The Food and Drug Administration (FDA) has approved a new weight loss drug developed by Novo Nordisk. It's called Wegovy, and in the USA it has unleashed what I can't define in any other way other than a wave of collective hysteria.
wegovy is a new trade name for the semagglutide, a drug approved to treat type II diabetes since 2017, but which also won FDA approval as a weight-loss drug just four months ago in June. Its results are surprising: one in three volunteers in the clinical trial took the drug in combination with diet and exercise and lost one fifth of your body weight and improving biomarkers for heart disease.
Despite its very recent approval, startups have lined up to prescribe it.
Wegovy, the gold rush for weight loss
Calibrate Takes, a telemedicine startup, described the new drug as “effective and safe” in bringing “health benefits and weight loss” when combined with changes in diet and physical activity. fella, a startup addressing dietary stress in men, immediately introduced Wegovy as a suggested drug. But isn't it too soon?

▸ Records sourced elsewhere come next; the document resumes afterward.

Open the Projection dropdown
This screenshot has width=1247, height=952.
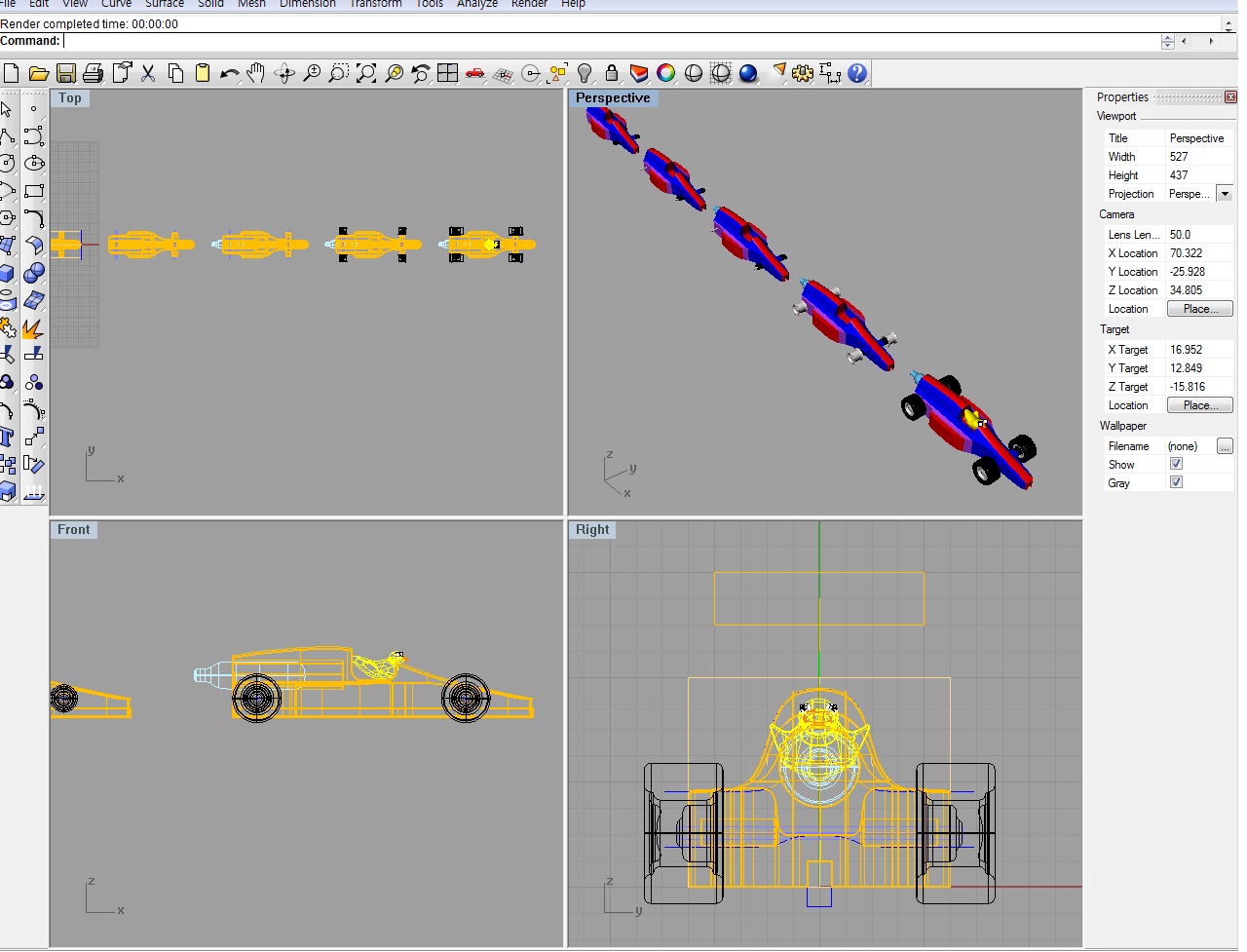[1225, 194]
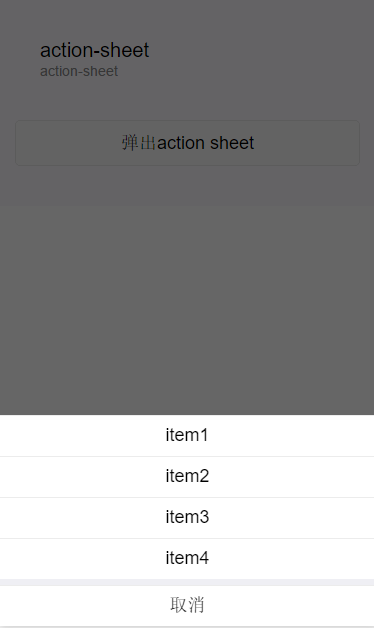Click the gray gap above 取消

[187, 582]
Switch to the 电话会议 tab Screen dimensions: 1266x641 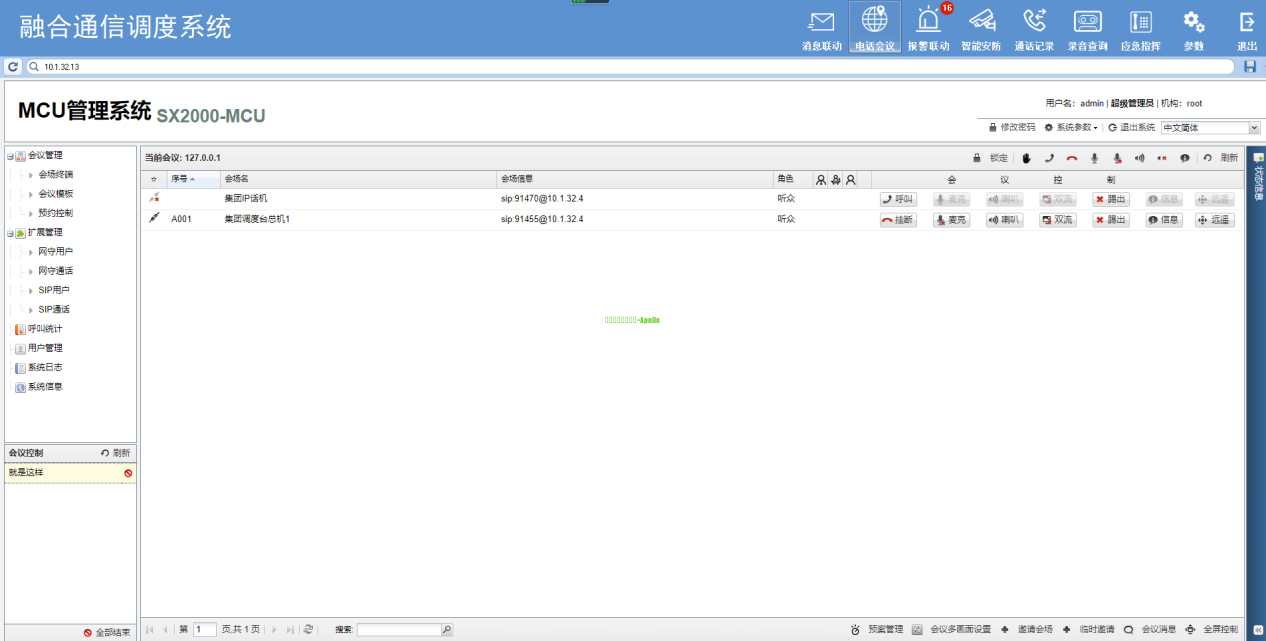[x=874, y=28]
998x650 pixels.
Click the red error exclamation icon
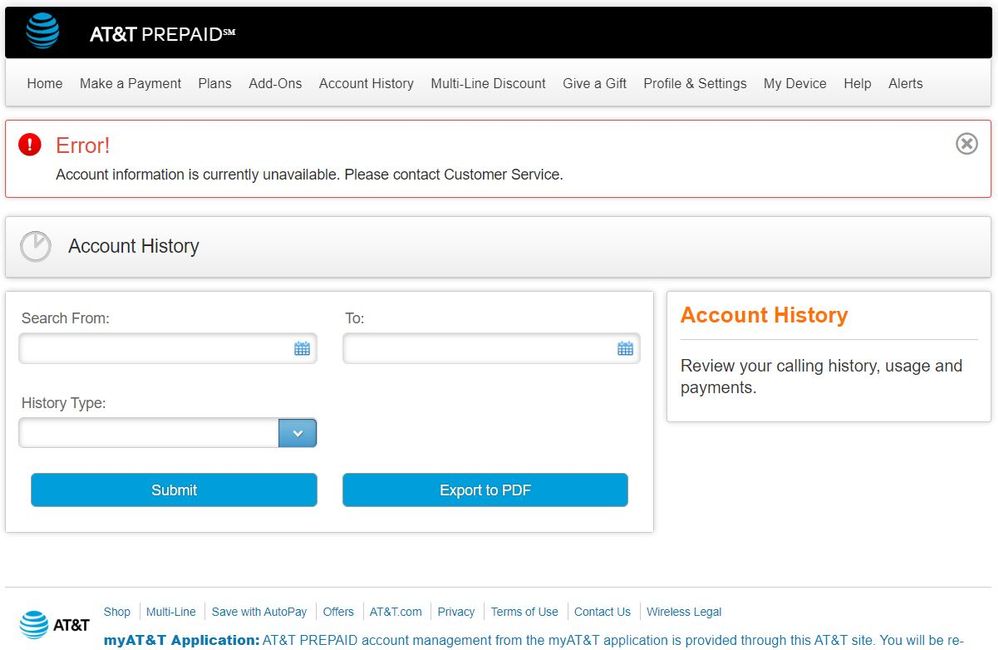click(30, 145)
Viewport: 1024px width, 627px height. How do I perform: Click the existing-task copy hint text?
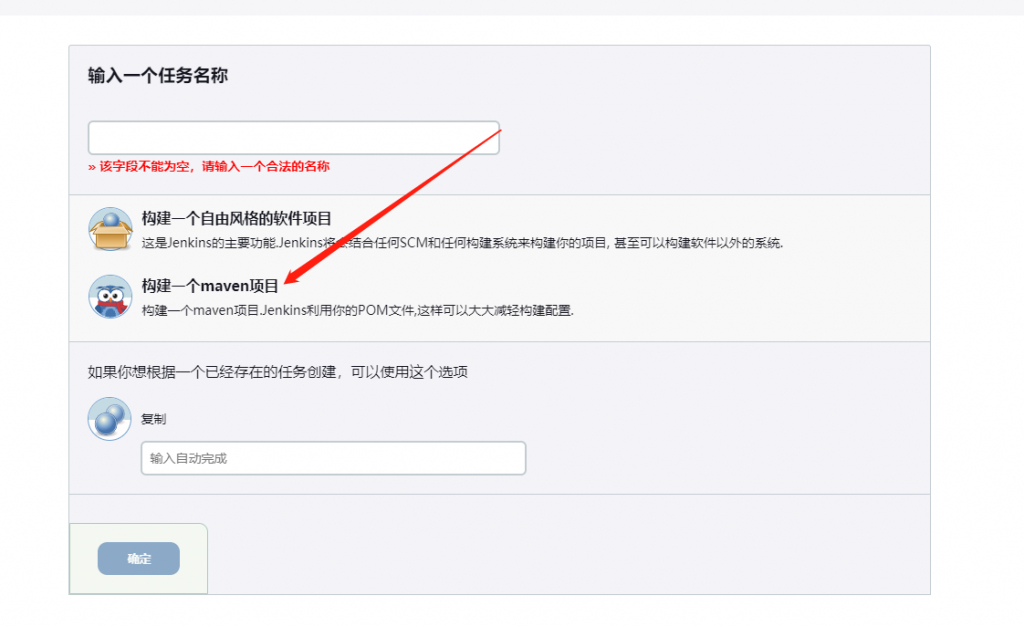(x=278, y=372)
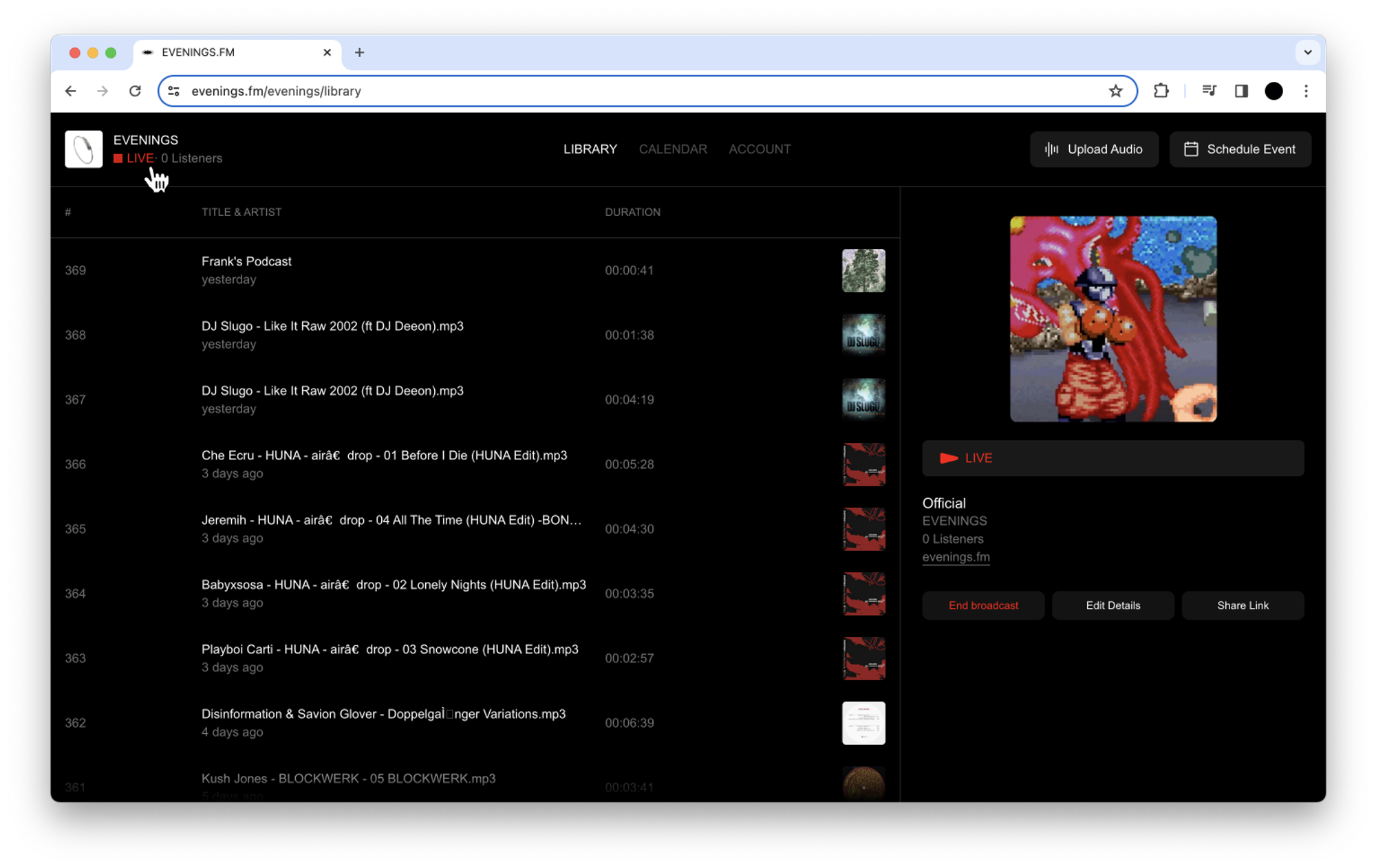
Task: Switch to the CALENDAR tab
Action: [672, 149]
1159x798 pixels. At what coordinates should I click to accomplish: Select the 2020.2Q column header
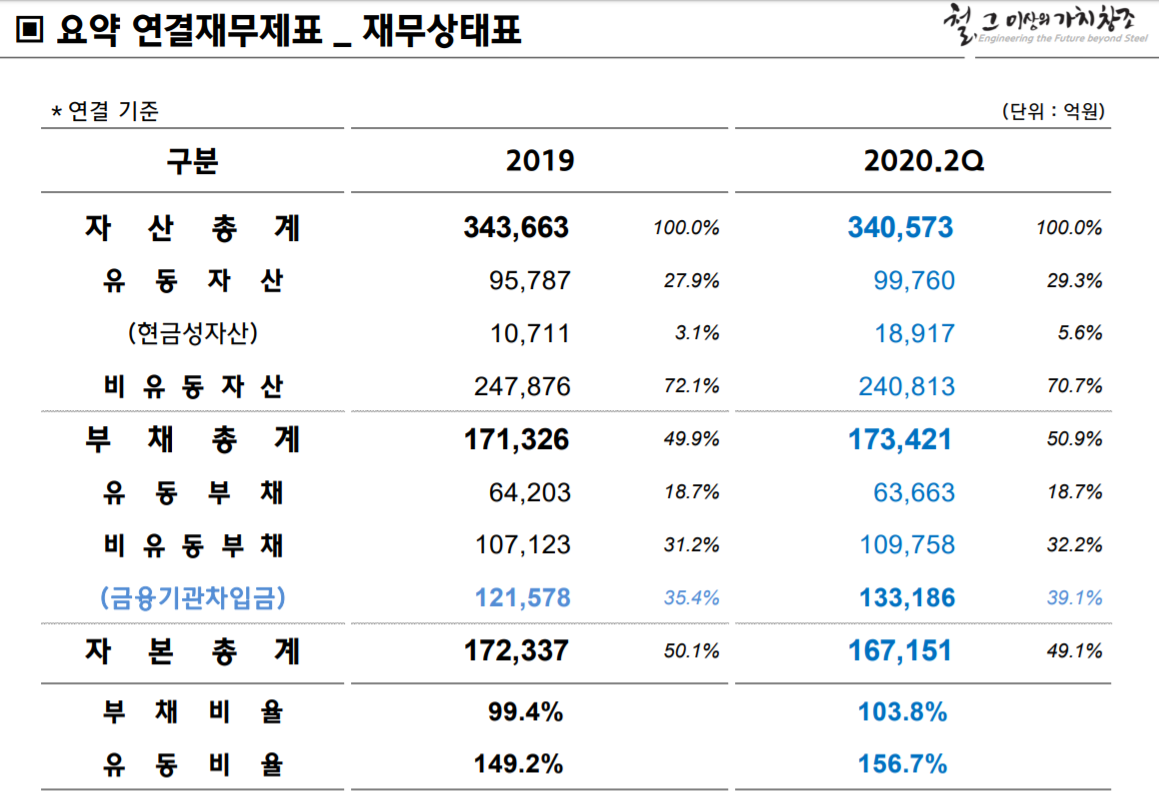click(x=923, y=161)
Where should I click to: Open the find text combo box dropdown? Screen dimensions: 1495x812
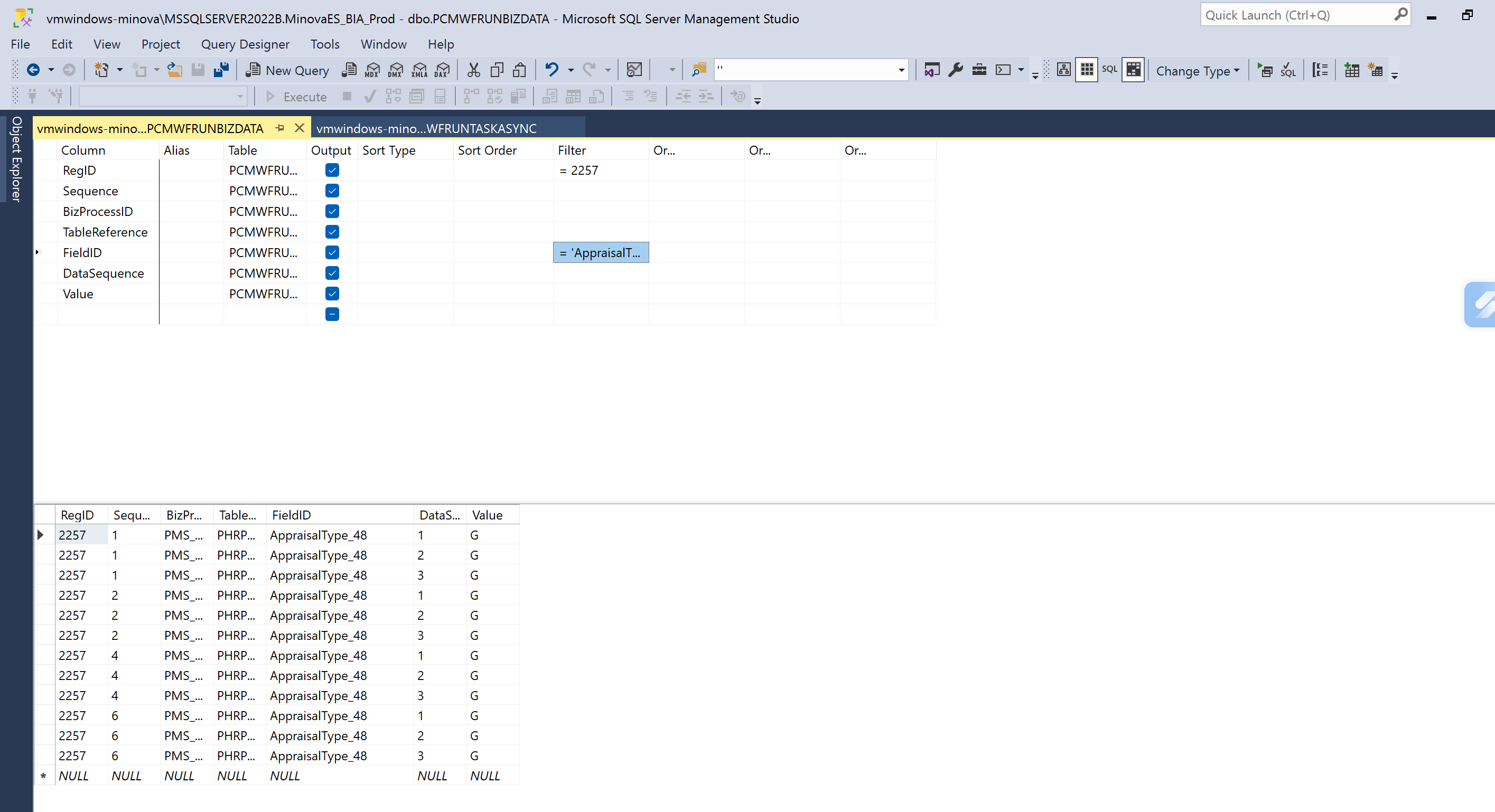coord(901,70)
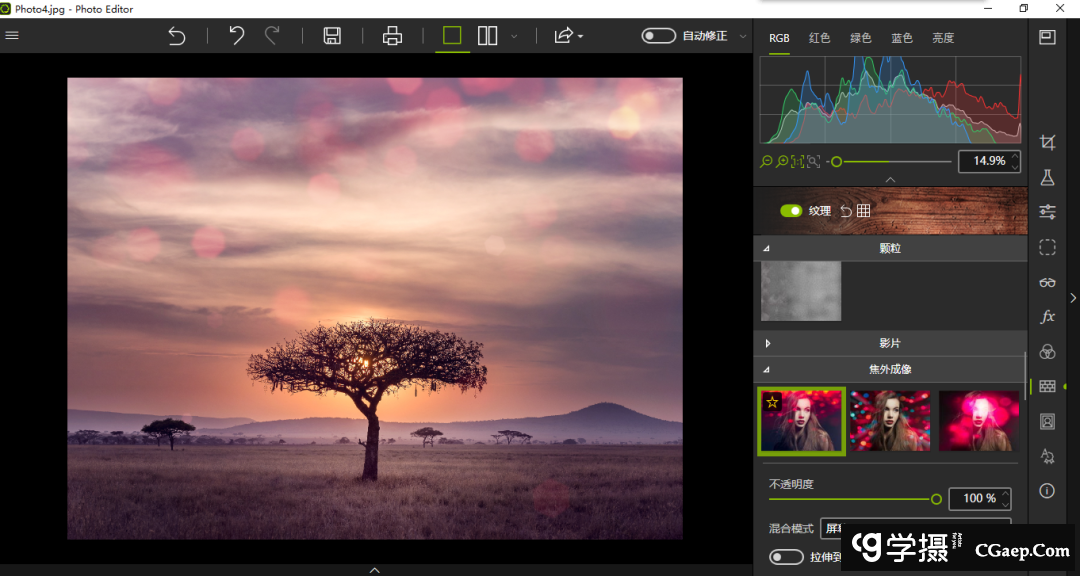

Both companies were quick to adopt the weight-loss drug, but not so quick to comment on the choice. Take Calibrate refused to do so, and Fella answered general questions about its approach, declining the opportunity to answer more specific questions.
Yet history should teach. Other once promising weight loss drugs have crashed and burned. Maybe someone will remember the Fen Phen, which was linked to severe cardiovascular events, or the Belvich, an appetite modulator withdrawn in 2020 due to cancer risks. Often those who follow a diet do not lose weight in the long term, but regain it after a while: nevertheless, the weight loss drug business generates billions.
Obesity is a social problem
Timothy Gill, professor of nutrition at the University of Sydney, has his doubts about semaglutide. While the drug is promising, he believes obesity and weight management need to be addressed on a broader social level. He believes that changes in diet, physical activity or supplementation are rarely sufficient for weight loss, and thinks the problem would need to be addressed at the community level.
“On a public health level, it's worrying that when we get discoveries like this we start to think we have an instant fix for a physiological defect. None of this. Obesity is not a flaw, and this is not an instant fix,” she says. And she's right. For one thing, you see that suddenly we have the solution to a physiological defect that people with obesity have,” she added. “And that's not a flaw at all, it's just that some people are actually much better at surviving with the physiology that evolution gave us.”
An example of a serious approach? Increasing wages or reducing working hours. It would reduce obesity rates for a variety of reasons: healthy food would become more affordable, there would be less stress burdening a family, and working fewer hours would leave more free time to prepare fresh nutritious meals. Do you think weight loss is not a practical problem? It depends on the company, Gill says.
Yes, but does Wegovy cause weight loss or not?
Gill recognized a value to semaglutide, however, which if nothing else works differently from the disastrous weight loss drugs seen in the past. Wegovy mimics a satiety hormone, the GLP-1, which researchers believe helps people feel full.
One clinical trial participant reported effects such as acid reflux after eating, which subsided after reducing food intake. Another user in his fifth month of taking it reported that he had experienced no effects, and had lost five kilos.
The approval of semaglutide as a weight-loss drug dovetails oddly with the rise of telemedicine. On the one hand, it is worrying to think of a doctor prescribing a new drug without even meeting a patient up close. On the other hand, however, both Fella and Calibrate do not prescribe the drug solely on the basis of body mass index but first evaluate blood tests and markers of metabolic health.
All very well, but Gill remains convinced that it won't work. The environment of pharmaceutical testing is one thing, that of real life is another. And without time to prepare healthy meals or exercise, the Wegovy will fail its mission too.
And then what prices
As if this "sociological drug" evaluation was not enough, the current price of the drug (almost 1500 euros per month) makes it absolutely unavailable to many of the people who could benefit from it. Accessibility to medicines is becoming an ever greater problem, and without State intervention it will create a new "healthcare caste" that lives better and longer than the "plebs" who cannot afford treatment.
Which is why, even if Wegovy works as intended (and it takes a few years to completely rule out side effects of some kind) it will not resolve socioeconomic disparities in nutrition and metabolic health. It will not prevent weight stigma or medical bias.
Maybe the whole world should be undergoing weight loss treatment.